Minimalism, downsizing, tiny houses. Experiences above objects. Decluttering and simplifying your lifestyle. Over the past few years the idea that the road to happiness may actually be paved with less, not more, has become a first-world obsession for millions of people around the globe.
Anyone who’s ever cleaned out a closet or streamlined their investment accounts can attest to the effect. So is the secret to greater well-being found in simplifying and shedding possessions we no longer need? If so, why? What’s happening to us psychologically when we bag up all those shoes? And if decluttering is so good for you, why is it so hard? Why do we hang on to all this stuff in the first place?

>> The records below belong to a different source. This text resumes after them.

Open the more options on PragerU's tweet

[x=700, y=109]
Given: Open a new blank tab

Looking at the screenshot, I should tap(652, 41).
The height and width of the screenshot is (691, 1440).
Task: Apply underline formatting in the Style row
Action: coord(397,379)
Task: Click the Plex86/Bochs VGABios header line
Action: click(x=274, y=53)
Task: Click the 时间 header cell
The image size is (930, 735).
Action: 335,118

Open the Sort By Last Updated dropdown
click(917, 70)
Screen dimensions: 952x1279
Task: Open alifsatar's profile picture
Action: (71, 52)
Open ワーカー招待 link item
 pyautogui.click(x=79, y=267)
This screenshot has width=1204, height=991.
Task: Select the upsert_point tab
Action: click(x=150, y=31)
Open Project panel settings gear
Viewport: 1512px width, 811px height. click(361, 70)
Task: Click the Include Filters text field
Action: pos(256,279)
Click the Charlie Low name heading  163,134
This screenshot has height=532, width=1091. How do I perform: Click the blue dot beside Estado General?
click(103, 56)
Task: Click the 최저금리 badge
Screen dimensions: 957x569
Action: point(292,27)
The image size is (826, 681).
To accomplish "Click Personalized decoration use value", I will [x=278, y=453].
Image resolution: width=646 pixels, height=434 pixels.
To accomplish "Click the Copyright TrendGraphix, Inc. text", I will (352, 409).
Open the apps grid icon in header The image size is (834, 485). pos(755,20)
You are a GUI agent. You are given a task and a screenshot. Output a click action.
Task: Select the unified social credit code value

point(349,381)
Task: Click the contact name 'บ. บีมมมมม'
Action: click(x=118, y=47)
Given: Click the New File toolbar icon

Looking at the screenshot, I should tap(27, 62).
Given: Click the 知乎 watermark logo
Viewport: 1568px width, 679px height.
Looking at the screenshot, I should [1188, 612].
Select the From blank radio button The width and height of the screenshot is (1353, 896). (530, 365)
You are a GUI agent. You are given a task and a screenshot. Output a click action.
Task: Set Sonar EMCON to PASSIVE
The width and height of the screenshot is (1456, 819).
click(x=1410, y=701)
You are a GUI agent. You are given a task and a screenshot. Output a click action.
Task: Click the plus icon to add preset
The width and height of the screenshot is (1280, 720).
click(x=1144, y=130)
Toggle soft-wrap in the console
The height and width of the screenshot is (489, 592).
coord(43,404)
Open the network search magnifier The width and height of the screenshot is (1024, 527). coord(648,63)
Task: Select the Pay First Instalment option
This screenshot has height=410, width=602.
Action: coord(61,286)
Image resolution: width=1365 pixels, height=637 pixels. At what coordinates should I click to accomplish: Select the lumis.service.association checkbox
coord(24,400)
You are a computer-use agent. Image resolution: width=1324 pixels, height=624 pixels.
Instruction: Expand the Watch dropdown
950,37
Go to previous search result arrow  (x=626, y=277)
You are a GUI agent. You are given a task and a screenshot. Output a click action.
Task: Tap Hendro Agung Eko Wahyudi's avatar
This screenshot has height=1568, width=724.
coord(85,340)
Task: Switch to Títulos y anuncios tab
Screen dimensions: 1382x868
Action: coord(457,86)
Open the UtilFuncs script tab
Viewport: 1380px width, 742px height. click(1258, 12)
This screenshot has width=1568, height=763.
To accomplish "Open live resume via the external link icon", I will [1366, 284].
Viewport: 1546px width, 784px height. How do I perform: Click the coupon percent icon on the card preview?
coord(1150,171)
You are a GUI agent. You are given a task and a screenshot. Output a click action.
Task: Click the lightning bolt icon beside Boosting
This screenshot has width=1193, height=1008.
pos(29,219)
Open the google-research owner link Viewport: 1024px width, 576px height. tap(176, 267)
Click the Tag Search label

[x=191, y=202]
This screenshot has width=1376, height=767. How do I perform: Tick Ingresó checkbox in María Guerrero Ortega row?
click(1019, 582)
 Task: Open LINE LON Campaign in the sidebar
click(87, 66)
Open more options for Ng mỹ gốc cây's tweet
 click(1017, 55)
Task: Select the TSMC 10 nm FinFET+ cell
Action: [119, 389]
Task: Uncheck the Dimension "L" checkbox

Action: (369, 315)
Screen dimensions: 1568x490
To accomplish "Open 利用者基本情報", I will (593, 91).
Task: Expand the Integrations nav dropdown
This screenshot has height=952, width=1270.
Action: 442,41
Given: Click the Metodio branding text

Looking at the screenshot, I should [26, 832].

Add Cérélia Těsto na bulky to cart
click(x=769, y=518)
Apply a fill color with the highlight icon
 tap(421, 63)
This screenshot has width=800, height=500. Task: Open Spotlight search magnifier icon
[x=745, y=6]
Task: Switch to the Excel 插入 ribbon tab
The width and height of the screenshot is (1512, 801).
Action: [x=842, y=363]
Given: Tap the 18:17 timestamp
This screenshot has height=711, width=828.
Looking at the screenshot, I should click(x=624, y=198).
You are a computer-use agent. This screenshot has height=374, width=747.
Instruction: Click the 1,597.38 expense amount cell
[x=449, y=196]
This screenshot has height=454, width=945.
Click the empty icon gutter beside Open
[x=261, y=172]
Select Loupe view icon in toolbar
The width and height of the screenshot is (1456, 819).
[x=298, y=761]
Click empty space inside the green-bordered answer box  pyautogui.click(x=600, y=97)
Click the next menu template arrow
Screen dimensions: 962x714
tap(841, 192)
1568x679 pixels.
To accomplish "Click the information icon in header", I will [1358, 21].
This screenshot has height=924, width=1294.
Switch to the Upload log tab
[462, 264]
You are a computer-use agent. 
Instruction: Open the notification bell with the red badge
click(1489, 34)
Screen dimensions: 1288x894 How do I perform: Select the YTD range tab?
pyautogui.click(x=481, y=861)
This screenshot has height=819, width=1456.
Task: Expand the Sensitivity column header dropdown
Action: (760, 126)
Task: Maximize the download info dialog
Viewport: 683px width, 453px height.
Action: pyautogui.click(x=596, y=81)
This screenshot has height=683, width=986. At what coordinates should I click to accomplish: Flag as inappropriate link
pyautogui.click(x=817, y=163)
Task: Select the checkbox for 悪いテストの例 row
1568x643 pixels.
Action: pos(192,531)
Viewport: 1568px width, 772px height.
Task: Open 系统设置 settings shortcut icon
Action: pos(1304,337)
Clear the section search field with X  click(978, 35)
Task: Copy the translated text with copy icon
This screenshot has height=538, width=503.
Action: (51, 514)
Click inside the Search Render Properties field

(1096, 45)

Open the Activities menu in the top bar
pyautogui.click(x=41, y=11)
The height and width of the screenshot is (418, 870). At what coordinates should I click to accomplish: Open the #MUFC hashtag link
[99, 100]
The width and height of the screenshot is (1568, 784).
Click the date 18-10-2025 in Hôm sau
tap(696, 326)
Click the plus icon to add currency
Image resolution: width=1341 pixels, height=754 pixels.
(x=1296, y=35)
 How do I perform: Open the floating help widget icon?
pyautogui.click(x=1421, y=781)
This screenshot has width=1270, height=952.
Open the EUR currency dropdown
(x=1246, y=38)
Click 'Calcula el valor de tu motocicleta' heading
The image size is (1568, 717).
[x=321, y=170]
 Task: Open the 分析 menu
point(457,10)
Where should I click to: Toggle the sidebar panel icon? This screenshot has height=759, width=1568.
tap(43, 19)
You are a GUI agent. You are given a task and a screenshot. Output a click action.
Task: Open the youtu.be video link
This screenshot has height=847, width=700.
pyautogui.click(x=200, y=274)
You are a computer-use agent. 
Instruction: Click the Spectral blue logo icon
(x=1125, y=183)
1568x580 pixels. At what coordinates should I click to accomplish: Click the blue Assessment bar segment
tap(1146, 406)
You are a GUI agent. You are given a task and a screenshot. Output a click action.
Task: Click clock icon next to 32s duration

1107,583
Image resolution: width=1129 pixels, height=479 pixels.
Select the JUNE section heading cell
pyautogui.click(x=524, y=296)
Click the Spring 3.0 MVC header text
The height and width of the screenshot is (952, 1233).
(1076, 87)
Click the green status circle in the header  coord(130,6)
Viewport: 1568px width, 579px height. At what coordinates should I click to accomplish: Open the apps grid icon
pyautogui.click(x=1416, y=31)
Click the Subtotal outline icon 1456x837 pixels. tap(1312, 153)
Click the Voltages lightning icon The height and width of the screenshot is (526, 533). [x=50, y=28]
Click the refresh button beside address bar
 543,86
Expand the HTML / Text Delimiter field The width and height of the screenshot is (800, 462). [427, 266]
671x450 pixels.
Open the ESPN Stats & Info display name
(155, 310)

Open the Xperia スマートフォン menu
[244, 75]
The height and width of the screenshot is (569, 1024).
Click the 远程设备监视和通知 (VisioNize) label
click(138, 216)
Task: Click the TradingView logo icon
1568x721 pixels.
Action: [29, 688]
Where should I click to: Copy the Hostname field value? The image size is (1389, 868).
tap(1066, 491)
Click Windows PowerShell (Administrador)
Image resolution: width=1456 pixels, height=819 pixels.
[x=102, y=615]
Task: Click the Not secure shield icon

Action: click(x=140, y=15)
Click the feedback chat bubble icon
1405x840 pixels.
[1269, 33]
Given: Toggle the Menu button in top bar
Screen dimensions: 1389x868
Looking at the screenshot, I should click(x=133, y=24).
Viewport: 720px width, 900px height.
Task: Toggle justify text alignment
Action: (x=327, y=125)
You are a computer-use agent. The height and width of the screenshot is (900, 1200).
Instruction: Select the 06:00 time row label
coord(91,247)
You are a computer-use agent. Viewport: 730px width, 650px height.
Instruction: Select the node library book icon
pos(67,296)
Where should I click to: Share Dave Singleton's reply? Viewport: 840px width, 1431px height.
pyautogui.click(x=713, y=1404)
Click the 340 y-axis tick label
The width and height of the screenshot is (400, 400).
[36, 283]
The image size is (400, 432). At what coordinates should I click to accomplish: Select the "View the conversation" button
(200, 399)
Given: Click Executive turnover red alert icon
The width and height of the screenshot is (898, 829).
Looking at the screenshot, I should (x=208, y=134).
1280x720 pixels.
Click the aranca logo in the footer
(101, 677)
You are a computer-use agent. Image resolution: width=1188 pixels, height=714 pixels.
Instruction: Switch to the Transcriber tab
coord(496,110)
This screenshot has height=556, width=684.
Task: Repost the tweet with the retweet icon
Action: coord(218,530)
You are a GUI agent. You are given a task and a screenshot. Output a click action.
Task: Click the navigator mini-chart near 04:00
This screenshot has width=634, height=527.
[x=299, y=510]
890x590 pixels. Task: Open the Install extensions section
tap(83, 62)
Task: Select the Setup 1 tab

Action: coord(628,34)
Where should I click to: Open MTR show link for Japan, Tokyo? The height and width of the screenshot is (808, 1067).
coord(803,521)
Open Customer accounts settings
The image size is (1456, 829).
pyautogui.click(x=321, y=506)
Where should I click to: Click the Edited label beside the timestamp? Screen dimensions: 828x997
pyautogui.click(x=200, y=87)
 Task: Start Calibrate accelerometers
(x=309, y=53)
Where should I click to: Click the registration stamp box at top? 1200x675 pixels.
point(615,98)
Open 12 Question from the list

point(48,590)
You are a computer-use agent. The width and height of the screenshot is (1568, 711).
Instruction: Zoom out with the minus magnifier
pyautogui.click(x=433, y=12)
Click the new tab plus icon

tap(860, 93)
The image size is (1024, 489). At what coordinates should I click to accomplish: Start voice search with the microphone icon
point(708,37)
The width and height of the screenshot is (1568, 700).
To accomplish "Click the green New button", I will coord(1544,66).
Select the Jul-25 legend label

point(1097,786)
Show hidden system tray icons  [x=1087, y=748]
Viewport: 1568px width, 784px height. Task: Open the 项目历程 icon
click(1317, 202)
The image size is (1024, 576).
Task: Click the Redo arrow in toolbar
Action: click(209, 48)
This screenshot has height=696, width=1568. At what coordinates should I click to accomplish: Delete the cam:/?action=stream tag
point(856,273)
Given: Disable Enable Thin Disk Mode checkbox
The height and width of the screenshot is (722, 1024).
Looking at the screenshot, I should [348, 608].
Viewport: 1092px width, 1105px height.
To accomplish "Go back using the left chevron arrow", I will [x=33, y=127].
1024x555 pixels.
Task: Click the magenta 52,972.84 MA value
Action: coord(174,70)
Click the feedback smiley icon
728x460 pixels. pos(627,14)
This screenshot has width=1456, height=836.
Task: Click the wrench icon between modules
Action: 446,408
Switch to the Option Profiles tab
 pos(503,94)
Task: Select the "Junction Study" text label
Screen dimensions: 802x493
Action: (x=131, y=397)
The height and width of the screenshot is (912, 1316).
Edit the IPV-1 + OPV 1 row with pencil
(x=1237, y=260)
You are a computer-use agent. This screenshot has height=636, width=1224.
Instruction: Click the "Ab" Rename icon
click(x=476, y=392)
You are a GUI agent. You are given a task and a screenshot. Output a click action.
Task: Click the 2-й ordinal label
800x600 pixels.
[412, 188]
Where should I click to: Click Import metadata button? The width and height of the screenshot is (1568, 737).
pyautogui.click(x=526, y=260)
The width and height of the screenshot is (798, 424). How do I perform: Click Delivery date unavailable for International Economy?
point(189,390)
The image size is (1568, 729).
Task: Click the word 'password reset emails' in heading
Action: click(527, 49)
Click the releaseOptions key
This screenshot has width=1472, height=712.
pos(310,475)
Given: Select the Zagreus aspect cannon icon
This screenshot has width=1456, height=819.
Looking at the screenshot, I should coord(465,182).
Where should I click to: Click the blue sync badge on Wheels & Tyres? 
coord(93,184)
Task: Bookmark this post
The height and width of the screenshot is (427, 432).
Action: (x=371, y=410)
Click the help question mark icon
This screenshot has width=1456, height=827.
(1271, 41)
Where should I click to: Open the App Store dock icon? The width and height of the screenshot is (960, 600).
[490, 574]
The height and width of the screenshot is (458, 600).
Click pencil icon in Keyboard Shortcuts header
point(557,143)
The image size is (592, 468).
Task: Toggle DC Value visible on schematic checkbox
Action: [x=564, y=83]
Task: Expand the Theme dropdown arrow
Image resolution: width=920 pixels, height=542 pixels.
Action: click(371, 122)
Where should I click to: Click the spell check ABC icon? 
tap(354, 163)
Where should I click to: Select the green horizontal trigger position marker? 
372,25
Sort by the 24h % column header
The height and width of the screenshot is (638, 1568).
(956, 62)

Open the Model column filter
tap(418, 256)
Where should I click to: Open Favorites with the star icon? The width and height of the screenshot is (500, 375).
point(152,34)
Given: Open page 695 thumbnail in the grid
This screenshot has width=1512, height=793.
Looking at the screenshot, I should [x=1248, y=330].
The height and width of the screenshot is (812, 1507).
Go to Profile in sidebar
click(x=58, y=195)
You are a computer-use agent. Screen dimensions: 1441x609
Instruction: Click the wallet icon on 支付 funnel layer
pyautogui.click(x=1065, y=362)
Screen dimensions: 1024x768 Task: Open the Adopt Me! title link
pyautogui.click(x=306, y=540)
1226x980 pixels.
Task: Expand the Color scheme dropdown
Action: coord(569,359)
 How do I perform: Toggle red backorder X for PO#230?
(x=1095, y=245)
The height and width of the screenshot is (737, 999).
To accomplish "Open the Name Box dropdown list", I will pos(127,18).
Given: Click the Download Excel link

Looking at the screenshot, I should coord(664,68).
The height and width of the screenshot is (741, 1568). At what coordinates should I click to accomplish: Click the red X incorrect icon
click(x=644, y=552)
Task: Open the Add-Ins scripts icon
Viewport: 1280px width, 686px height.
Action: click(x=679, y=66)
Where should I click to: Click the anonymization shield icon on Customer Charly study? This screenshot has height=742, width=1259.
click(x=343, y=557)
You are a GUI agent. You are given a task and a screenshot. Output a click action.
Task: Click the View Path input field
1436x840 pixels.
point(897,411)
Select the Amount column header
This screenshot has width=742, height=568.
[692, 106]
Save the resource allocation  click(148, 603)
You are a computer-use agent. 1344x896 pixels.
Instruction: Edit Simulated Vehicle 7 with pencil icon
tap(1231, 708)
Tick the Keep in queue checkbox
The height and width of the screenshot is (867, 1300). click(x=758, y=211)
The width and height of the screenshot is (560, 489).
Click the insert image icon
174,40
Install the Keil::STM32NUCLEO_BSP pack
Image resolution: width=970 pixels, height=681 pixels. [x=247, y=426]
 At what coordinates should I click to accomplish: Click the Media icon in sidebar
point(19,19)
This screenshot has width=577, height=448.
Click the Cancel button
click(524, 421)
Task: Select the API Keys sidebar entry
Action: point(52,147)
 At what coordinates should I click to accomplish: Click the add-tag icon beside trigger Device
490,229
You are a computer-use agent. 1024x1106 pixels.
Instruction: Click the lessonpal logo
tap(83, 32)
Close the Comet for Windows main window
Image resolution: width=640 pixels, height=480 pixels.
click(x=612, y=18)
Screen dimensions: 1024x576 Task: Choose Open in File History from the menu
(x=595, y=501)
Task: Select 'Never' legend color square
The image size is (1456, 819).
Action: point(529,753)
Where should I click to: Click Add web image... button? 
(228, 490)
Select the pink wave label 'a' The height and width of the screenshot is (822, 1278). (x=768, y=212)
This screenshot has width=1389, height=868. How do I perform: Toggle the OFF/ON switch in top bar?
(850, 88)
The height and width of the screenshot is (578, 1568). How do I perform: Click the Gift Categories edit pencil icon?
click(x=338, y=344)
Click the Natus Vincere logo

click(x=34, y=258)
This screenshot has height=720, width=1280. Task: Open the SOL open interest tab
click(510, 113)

A new paper out this week by Sarah Newcomb, a behavioral economist with Morningstar, offers some tantalizing insights into what’s going on here.
“Our sense of self includes things we have control over,” she says. That connection can run deep, especially when you tie a personal story to an object, and even when that object isn’t serving a useful purpose anymore. That bowl I no longer use was a wedding gift from my aunt; the chair no one sits in was my great-grandmother’s; my daughter’s dolls she rarely plays with anymore had been mine as a child. Everything is freighted with memory. Parting with things that remind you of good times or people you care about becomes difficult, because it actually feels like you’re paring down a part of yourself.
It isn’t just heirlooms and mementoes, says Newcomb. “Psychological ownership extends to things that you touch,” she says. If you were at a restaurant, and a waiter suddenly snatched away your glass of water, you might be “personally affronted,” since in your mind’s eye while you’re using that glass, it’s yours. Similarly, do you regard office furniture at work as “your” desk and “your” chair? This helps explain, too, why retail therapy is indeed a real effect. When we feel depleted or fatigued, acquiring something new can momentarily enhance our sense of self and boosts our identity, Newcomb says.
So if we’re tied so closely to things, why would paring back help increase our sense of well-being?
To find out, Newcomb surveyed U.S. adults, with varying degrees of wealth, how much “control” they felt over their financial lives, as well as whether they felt positively or negatively about their finances. She did not “measure how much control a person actually had in their financial lives, but how much they believed they had,” according to the paper.
“It is the feeling of power, not necessarily the exercise of it, that we found was linked to emotional well-being.” What she found is a strong correlation between a sense of power over choices in their financial lives and experiencing more positive feelings such as more joy, peace, satisfaction and pride.
The amount of money you had was not the most important thing, and the top earners she studied were not necessarily the happiest people. The standardized effect size of empowerment on emotional well-being was more than twice as large as income, according to the paper. In fact, those with higher salaries often reported feeling stress too, something she explains by pointing to the undeniable relationship between how bigger expenses require more upkeep.
Her conclusion: Identifying what is really necessary frees up more mental and emotional resources, enhancing a greater sense of well-being. It’s a logical connection given that many economic forces are indeed way beyond our control. Market moves, interest rates, the overall economy, our employers’ (or prospective employers’) hiring plans — the only thing you can actually choose is your own lifestyle.
“One of the benefits of scaling down is your maintenance costs are lower,” she says. “The more that you have, the more that you need to maintain.” Indulging in retail therapy too, while providing a temporary boost, comes with an even greater downside given that feeling fades quickly.
“What we need to understand is that the cost is permanent,” she says, “and the benefit is not.”